ИСХОДНЫЕ ЗАПИСИ:
——

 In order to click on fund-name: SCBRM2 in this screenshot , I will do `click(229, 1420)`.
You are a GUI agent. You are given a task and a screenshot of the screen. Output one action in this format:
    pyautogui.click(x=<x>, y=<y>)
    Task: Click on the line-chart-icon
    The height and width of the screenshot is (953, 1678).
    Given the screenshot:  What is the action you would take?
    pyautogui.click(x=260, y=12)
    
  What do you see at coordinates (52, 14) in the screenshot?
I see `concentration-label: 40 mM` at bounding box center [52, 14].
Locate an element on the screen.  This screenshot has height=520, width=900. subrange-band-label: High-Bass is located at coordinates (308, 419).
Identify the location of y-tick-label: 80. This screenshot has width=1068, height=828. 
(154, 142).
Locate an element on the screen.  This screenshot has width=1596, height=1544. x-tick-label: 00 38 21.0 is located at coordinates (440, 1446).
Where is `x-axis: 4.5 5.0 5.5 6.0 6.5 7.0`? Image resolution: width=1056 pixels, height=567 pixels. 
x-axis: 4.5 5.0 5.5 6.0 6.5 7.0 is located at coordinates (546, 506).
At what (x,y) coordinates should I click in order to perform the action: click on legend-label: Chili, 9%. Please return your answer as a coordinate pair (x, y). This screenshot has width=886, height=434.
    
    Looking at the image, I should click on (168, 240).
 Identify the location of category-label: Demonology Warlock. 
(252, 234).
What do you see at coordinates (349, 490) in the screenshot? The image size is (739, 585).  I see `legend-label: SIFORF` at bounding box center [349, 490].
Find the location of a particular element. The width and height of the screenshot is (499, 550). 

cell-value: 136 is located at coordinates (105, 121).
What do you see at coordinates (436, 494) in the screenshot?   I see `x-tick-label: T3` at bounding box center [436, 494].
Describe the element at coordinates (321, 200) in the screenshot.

——

О ЗАДАНИИ:
Соберите из записей выше все строки, где встречается слово "center", учитывая регистр букв.

ОТВЕТ НИЖЕ:
I see `concentration-label: 40 mM` at bounding box center [52, 14].
What do you see at coordinates (349, 490) in the screenshot? The image size is (739, 585).  I see `legend-label: SIFORF` at bounding box center [349, 490].
What do you see at coordinates (436, 494) in the screenshot?   I see `x-tick-label: T3` at bounding box center [436, 494].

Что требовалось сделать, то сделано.